Musician Alicia Keys arrives at the 2016 MTV Video Music Awards in New York, U.S., August 28, 2016. REUTERS/Eduardo Munoz
Musician Alicia Keys arrives at the 2016 MTV Video Music Awards in New York, U.S., August 28, 2016. REUTERS/Eduardo Munoz

When I first saw the cover photo of Alicia Keys' recently released single "In Common," what drew me were her eyes. She wore no mascara or shadow. I thought back to her fashioned gaze on the covers of the five previous albums. In this current photo, her eyes looked more accessible, free of the embellished, stylized sexuality of Girl on Fire or As I Am. I love Alicia's uninhibited sexuality, but I love more this new, subtly intimate expression, like we might be standing together in the same room reflecting on our lives.

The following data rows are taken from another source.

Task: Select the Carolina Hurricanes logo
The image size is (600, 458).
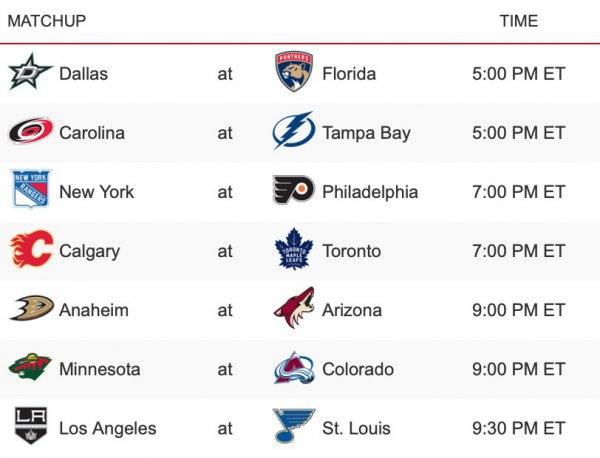Action: point(30,132)
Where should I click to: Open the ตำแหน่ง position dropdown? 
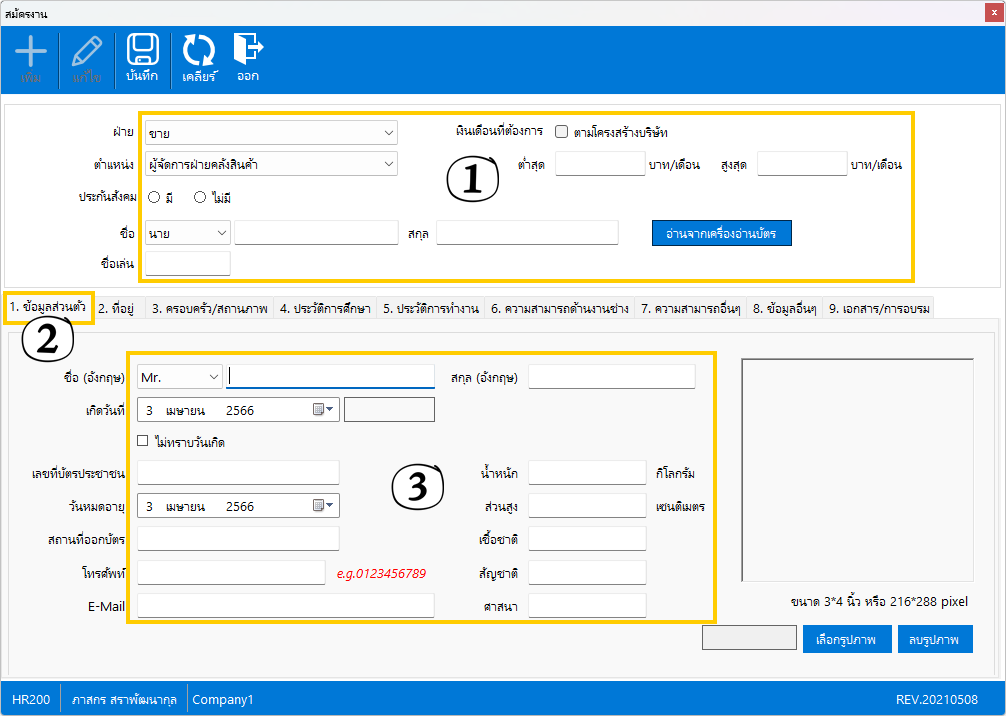pos(388,163)
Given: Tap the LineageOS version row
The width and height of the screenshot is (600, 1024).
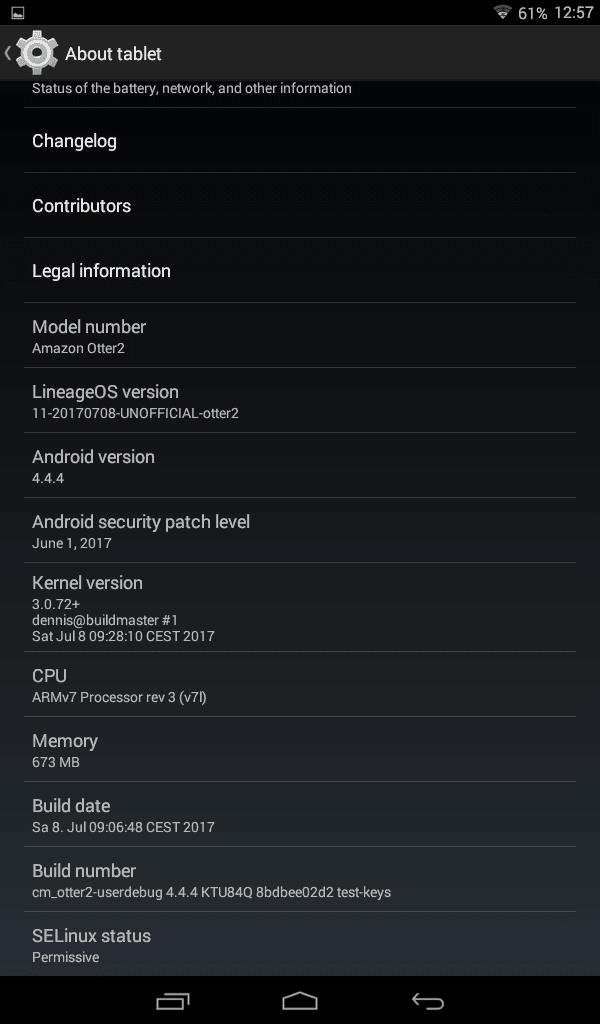Looking at the screenshot, I should tap(300, 400).
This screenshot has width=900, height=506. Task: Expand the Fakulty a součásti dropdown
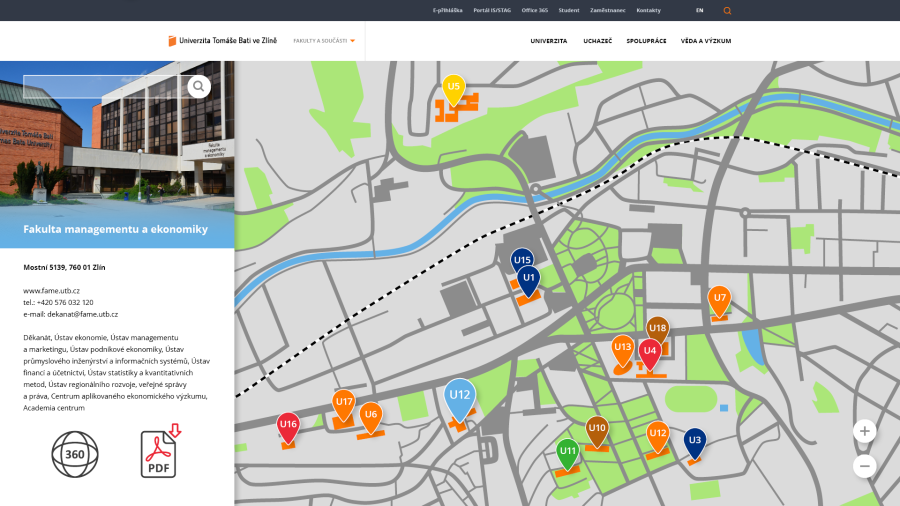(324, 41)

Alicia has inspired me. By declaring herself makeup-free, she both settles spiritually into her own skin and challenges the beauty regime of the entertainment industry and larger culture that expects even our female Olympic gymnasts to wear makeup while competing. Alicia, on the other hand, feels free to forgo cosmetics debuting under the primetime lights this this week as celebrity coach on The Voice.

I may be an unknown white male university teacher who generally doesn't wear mascara, while she's a renowned woman of color on magazine covers, so I hardly claim to deal with anything like the unsparing image demands this culture puts on her, but with my own longstanding struggle to look in the morning mirror and affirm my facial features, I feel she's an ally in the quest to unshackle myself. Yes, even privileged men who mispronounce the name Estée Lauder can struggle with wanting to alter their seemingly inadequate look.

Alicia hadn't planned her declaration. She'd arrived at the photo shoot for "In Common" following a sweaty gym workout and photographer Paola Kudacki spontaneously asked her to go paint-free. Alicia wrote later in the Lenny Letter, "I swear it is the strongest, most empowered, most free, and most honestly beautiful that I have ever felt." Soon after, she announced her intention to go au naturale, implicitly inviting her diva and actress counterparts to follow.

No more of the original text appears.